Pierwszy oficer obrzucił kapitana ponurym spojrzeniem.

– Nie możemy ich wziąć do niewoli. Nie chcę Amerykanów na naszym okręcie, zwłaszcza tych. Zatopili grupę bojową, którą mieliśmy chronić, mogliby się zbuntować i próbować przejąć kontrolę nad okrętem. Dokończę to, co zaczęła torpeda Tsunami.

Lien przyjrzał się Czou zmrużonymi oczami. Pierwszy oficer zamierzał złamać prawo międzynarodowe i niepisany kodeks morski. Lien czytał o załogach hitlerowskich U-Bootów, które robiły takie rzeczy i potępiał to. Nigdy nie przypuszczał, że jego protegowany posunie się do czegoś takiego, nawet wobec znienawidzonych Amerykanów.

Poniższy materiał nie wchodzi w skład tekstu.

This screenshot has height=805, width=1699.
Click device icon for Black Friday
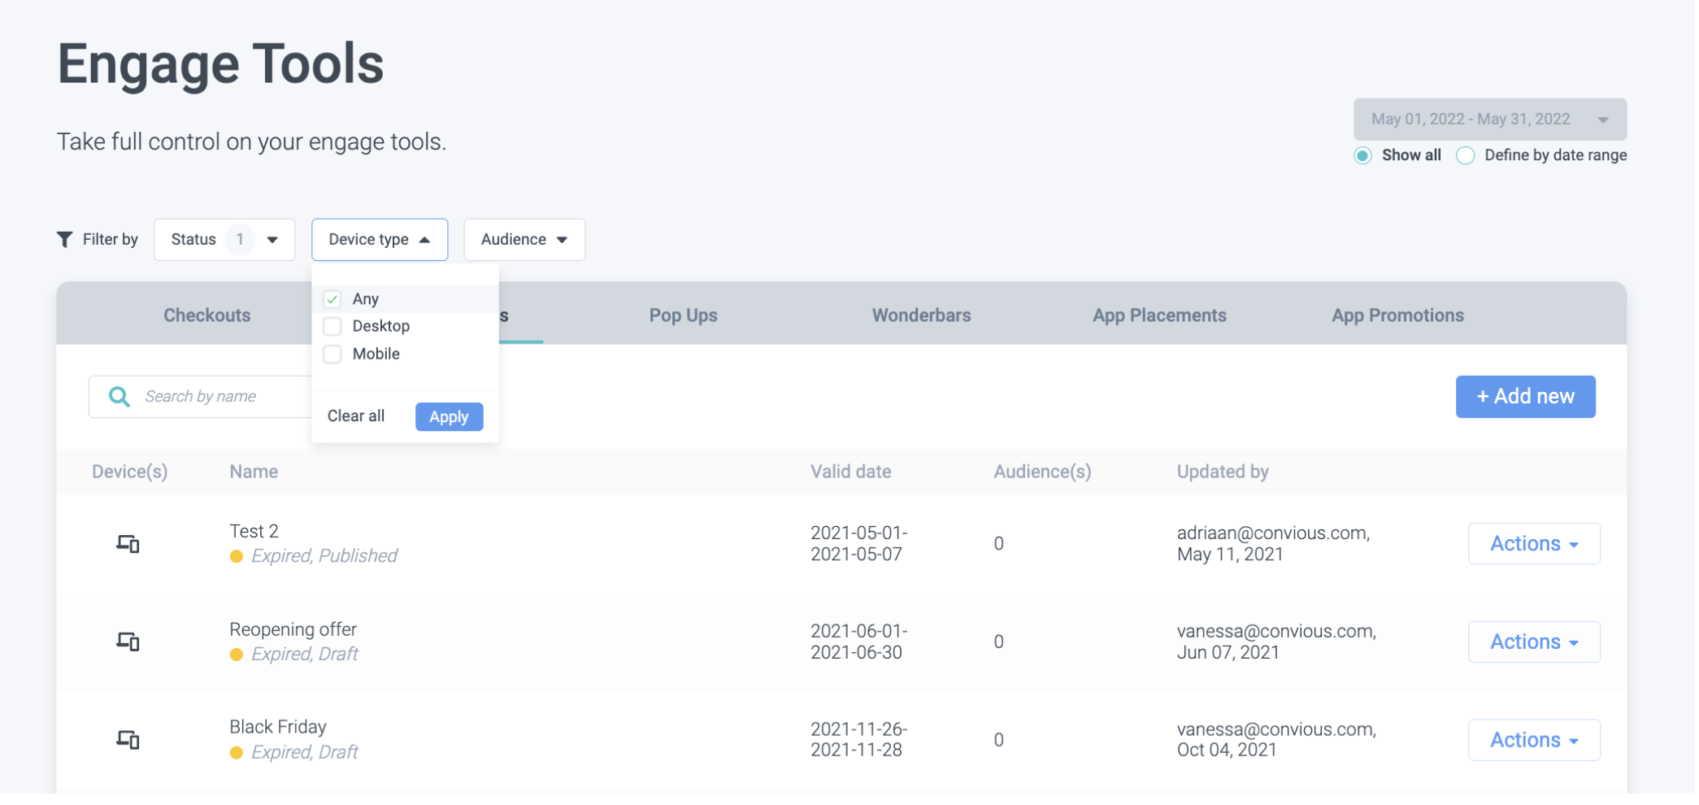(128, 740)
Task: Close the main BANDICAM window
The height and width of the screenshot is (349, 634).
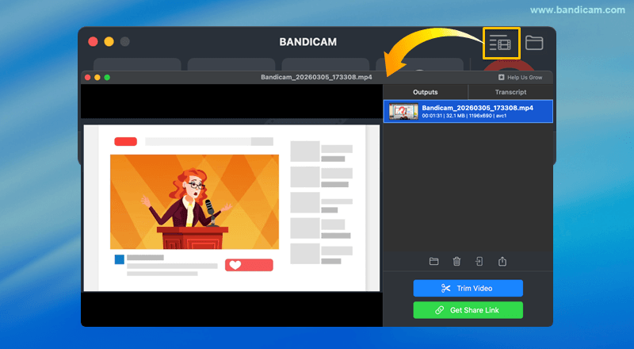Action: [93, 41]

– Musicie działać, kapitanie – powiedział Czou. – Jeśli nie wydacie rozkazu, pozbawię was dowództwa na podstawie paragrafu dwudziestego trzeciego regulaminu Marynarki Wojennej Armii Ludowo-Wyzwoleńczej.

Lien westchnął, ale nie odpowiedział, nadal stał nieruchomo i patrzył na Amerykanów. Do kiosku wspięli się dwaj marynarze. Przynieśli karabiny. Czou zwrócił się do jednego z nich:

– Marynarzu Ling, aresztujcie kapitana Liena. Zostałem zmuszony do przejęcia dowództwa na okręcie.

Marynarz popatrzył na Czou, ale widząc, że kapitan stoi jak posąg, skinął głową, delikatnie pociągnął ręce Liena do tyłu i związał mu na plecach nadgarstki plastikową linką. Zaczął popychać go w kierunku otworu tunelu, ale zdał sobie sprawę, że będzie musiał poprosić pierwszego oficera o usunięcie się z drogi. Zawahał się, potem pokazał gestem, o co mu chodzi.

– Zostawcie go tutaj, dopóki się nie zanurzymy – zdecydował Czou, skupiając całą uwagę na morzu w dole.

Wziął do ręki jeden z karabinów i popatrzył groźnie na amerykańskich rozbitków.


Kapitan George Dixon zamrugał, usiadł prosto i oparł się ciężko o komandor Donnę Phillips.

– Co się dzieje? Nadeszła pomoc?

– Obawiam się, że to okręt klasy Julang, sir. Albo nie zatonął, albo Chińczycy mają więcej niż jeden.

– Jasna cholera – jęknął Dixon. – Mamy pistolet w pakiecie ratunkowym?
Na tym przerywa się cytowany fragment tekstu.